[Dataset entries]
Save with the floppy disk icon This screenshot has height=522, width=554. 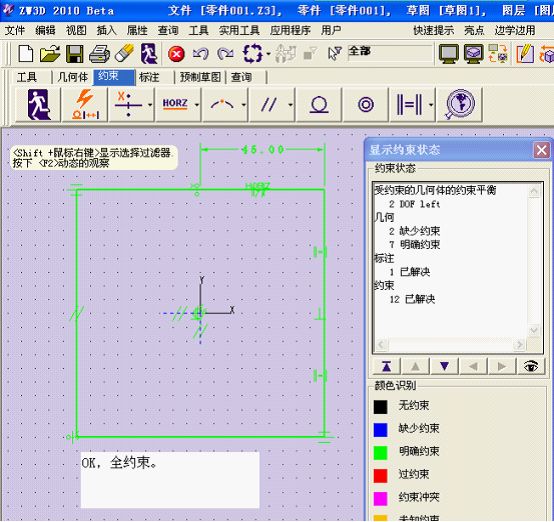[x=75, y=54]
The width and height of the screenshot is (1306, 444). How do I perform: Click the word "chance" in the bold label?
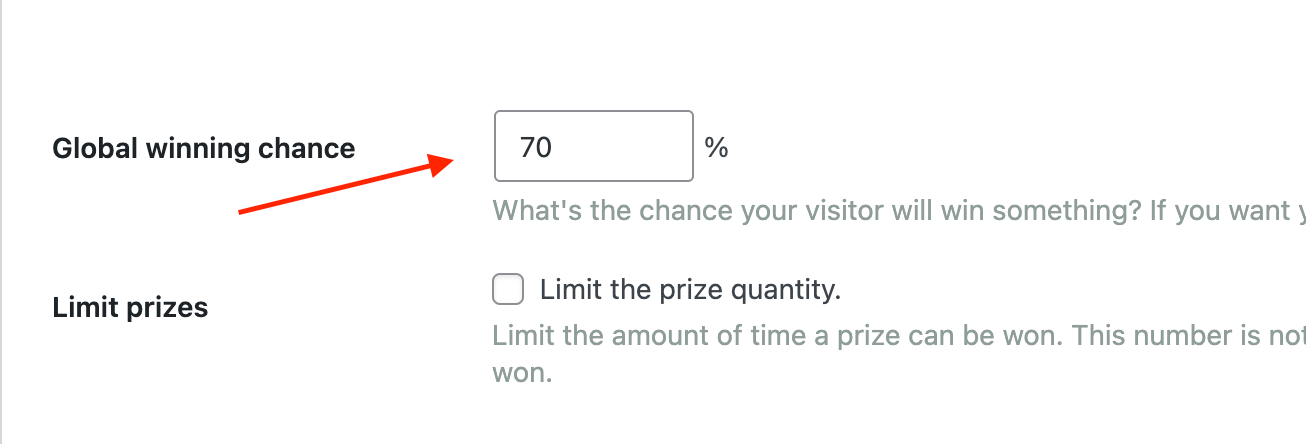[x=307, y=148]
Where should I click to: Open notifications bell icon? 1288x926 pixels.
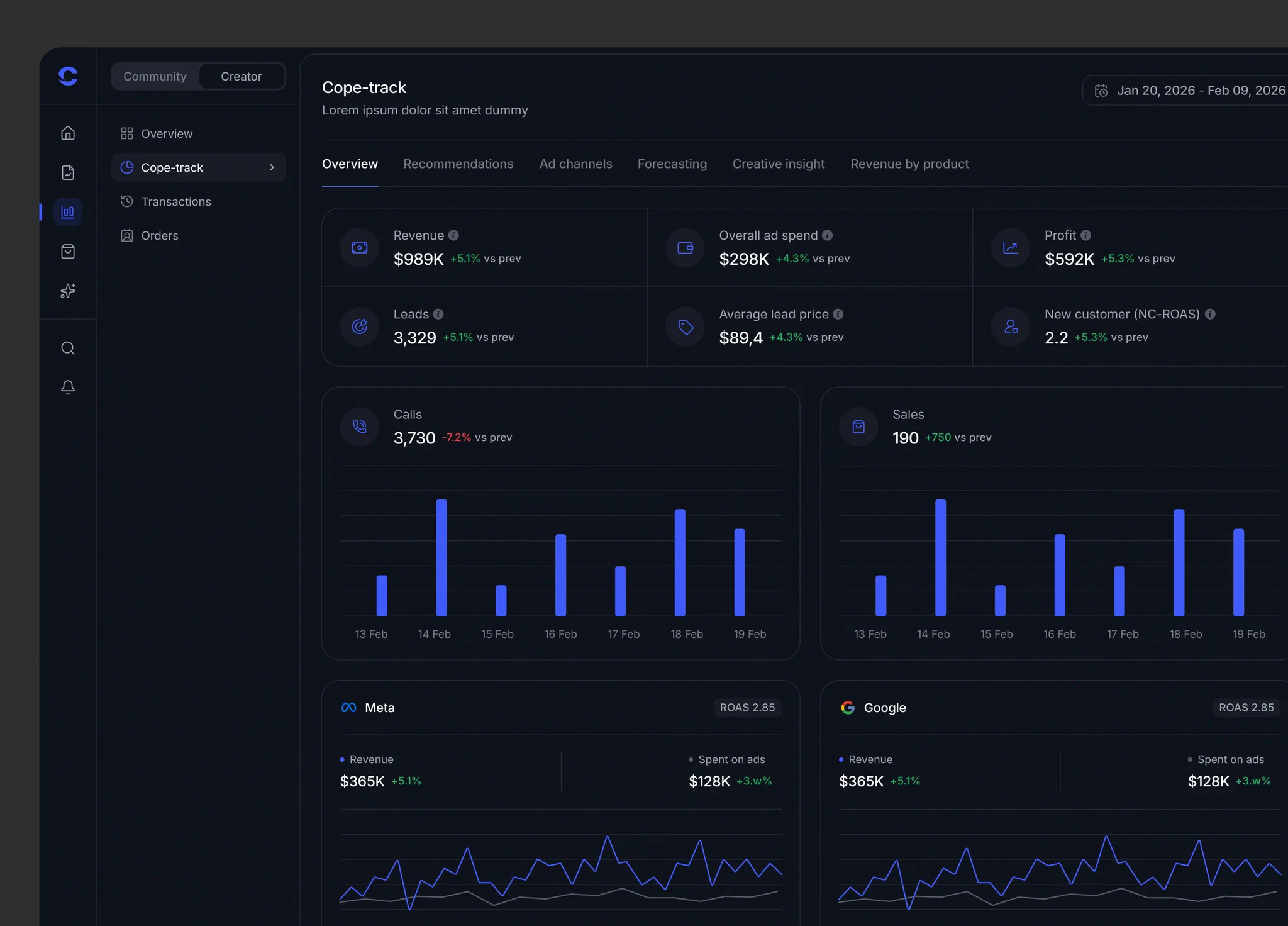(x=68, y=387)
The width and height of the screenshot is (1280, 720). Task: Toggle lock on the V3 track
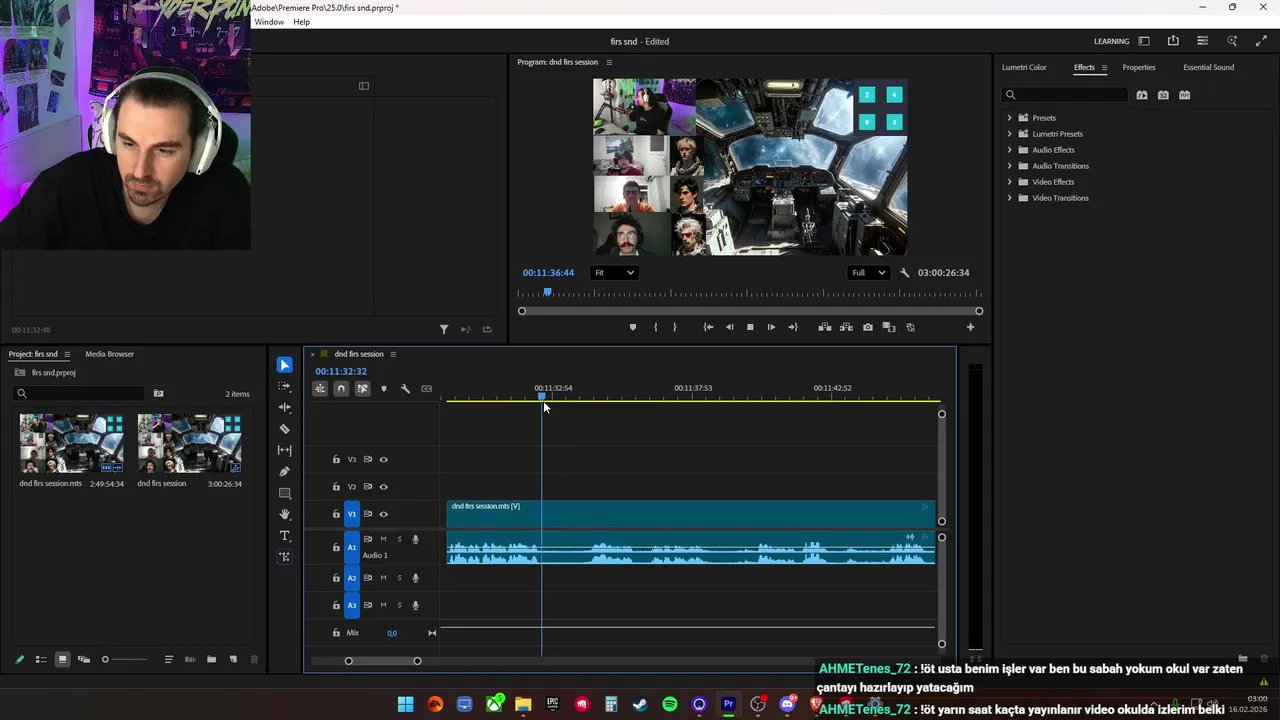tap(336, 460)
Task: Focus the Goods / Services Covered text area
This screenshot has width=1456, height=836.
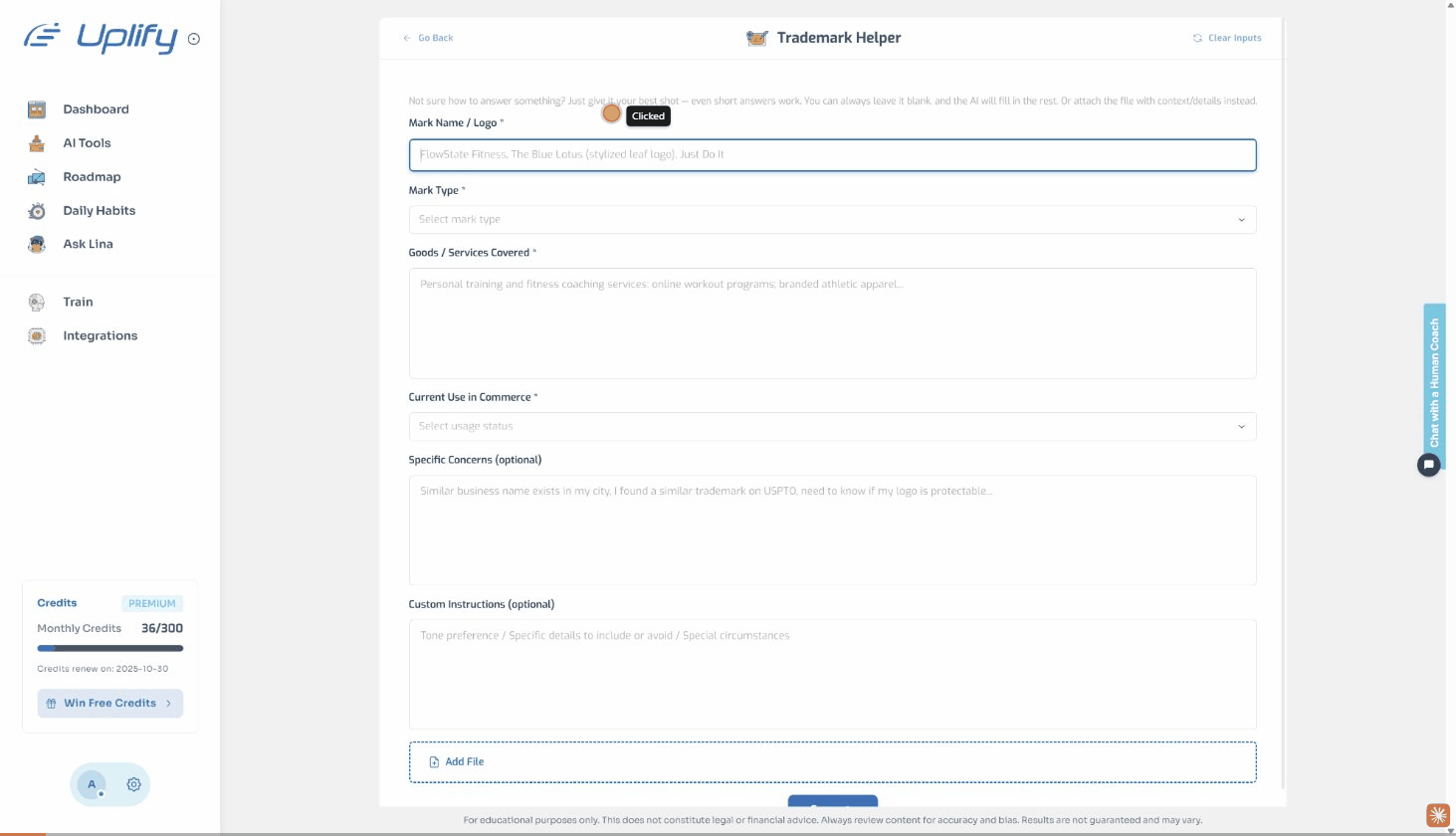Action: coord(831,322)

WHAT THIS TASK INVOLVES: An exact transcription is needed, covering the line with "Where should I" and every line after it to the end of the entries, but not the pictures.

ANSWER:
Where should I click to: Open notifications bell icon? 1288x926 pixels.
(x=68, y=387)
The width and height of the screenshot is (1280, 720). Task: Toggle lock on the V3 track
tap(336, 460)
Task: Focus the Goods / Services Covered text area
This screenshot has width=1456, height=836.
Action: coord(831,322)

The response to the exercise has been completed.